II. DISCERNING THOSE RECEPTIVE TO THE GOSPEL (Matthew 7:6, 10:11+)
It is not unkind to judge who's open to the gospel message and who isn't. It's what is fairest to all—both to the person at hand as well as to others who may be seeking the Lord (7:7).
III. SUPERFICIAL JUDGING (John 7:24)
Get the facts, and know the scriptures. That is the only way to make a “right judgment.” The person who fails to make a right judgment will make poor decisions, and may even be duped by others more shrewd. The entire book of Proverbs exhorts us to this sort of practical wisdom.
IV. MAKING AN ASSESSMENT (Acts 4:19)
The act of judgment itself is neutral. The usual Greek verb for judge or discern is krinein. It is not an inherently negative word. It means moving from premises to conclusions; assessing a situation; discerning; etc. As we will urge in the next chapter, we ought to think clearly about the claims of the various world religions; this is not in itself ungracious. In fact, Paul insists that the spiritual man makes all sorts of judgments (1 Corinthians 2:15). That is good.

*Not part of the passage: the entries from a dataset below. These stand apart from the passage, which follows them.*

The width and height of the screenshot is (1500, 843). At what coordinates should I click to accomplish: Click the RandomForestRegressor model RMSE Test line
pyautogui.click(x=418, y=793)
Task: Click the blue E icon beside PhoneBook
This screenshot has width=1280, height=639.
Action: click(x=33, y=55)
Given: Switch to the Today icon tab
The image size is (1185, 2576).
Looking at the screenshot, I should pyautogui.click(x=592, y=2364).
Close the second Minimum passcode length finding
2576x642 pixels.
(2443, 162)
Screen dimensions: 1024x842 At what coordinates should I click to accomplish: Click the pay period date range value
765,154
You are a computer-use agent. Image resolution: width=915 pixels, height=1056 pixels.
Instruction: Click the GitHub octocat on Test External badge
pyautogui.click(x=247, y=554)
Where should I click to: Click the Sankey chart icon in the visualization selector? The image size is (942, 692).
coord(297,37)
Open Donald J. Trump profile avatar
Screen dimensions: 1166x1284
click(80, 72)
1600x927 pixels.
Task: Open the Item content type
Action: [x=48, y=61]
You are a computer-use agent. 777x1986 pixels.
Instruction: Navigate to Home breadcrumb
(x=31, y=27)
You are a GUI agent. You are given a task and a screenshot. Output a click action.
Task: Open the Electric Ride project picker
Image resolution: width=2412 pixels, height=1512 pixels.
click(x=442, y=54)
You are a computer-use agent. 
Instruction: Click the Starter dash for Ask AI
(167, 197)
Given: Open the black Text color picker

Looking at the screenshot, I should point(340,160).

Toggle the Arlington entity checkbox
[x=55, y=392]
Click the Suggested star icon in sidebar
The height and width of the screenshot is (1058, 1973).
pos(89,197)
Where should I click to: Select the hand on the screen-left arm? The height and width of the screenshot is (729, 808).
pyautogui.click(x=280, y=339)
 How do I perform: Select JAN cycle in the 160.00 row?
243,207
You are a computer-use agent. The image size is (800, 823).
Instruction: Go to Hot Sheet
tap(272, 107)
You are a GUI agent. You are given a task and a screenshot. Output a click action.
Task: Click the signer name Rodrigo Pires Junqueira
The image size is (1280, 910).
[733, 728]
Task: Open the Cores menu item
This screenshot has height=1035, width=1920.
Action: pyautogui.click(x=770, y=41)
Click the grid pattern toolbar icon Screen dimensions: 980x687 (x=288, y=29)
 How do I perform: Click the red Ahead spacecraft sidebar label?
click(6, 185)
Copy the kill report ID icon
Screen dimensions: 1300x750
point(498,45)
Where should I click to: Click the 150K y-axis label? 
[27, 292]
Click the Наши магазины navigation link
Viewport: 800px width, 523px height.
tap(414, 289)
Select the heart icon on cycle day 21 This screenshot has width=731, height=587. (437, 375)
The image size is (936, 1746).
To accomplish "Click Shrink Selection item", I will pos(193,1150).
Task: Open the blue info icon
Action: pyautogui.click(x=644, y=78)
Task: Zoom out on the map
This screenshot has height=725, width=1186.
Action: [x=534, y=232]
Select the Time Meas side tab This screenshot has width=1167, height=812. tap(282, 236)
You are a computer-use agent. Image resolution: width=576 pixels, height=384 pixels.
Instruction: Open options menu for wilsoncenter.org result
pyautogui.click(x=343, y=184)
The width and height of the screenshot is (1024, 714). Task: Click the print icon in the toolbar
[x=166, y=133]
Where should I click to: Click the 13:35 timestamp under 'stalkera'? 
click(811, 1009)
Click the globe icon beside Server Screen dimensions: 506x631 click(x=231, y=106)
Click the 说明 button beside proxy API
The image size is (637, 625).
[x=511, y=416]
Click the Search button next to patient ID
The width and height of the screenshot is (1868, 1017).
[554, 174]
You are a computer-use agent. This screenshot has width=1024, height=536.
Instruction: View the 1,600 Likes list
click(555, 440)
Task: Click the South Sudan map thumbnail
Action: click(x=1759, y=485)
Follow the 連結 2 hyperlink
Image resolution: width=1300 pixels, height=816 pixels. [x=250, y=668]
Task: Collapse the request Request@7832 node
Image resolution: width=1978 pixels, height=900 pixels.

V. PASSING JUDGMENT ON OPINION MATTERS (Romans 14:1)
We must all take a stand on the crucial issues, but it is wrong to judge others on the basis of peripheral matters or non-salvation issues. (In this case, the disputable matter concerns foods.) Of course the apostles expect us to accept the weaker brother, not necessarily to leave him in a state of ignorance or weak faith. Yet the Lord will hold all of us accountable for how we use our freedom of thought and expression, and there are many passages in the Bible reminding us of this truth.
VI. FINAL JUDGMENT (Romans 14:10-12; Acts 10:42)
This is God's prerogative, and his alone. Sentencing people to heaven or hell is "final judgment." Obviously, no human has the authority to send any other human being anywhere after death. Further, do not confuse judging in the sense of warning with judging in the sense of sentencing; they are different things.
To be continued...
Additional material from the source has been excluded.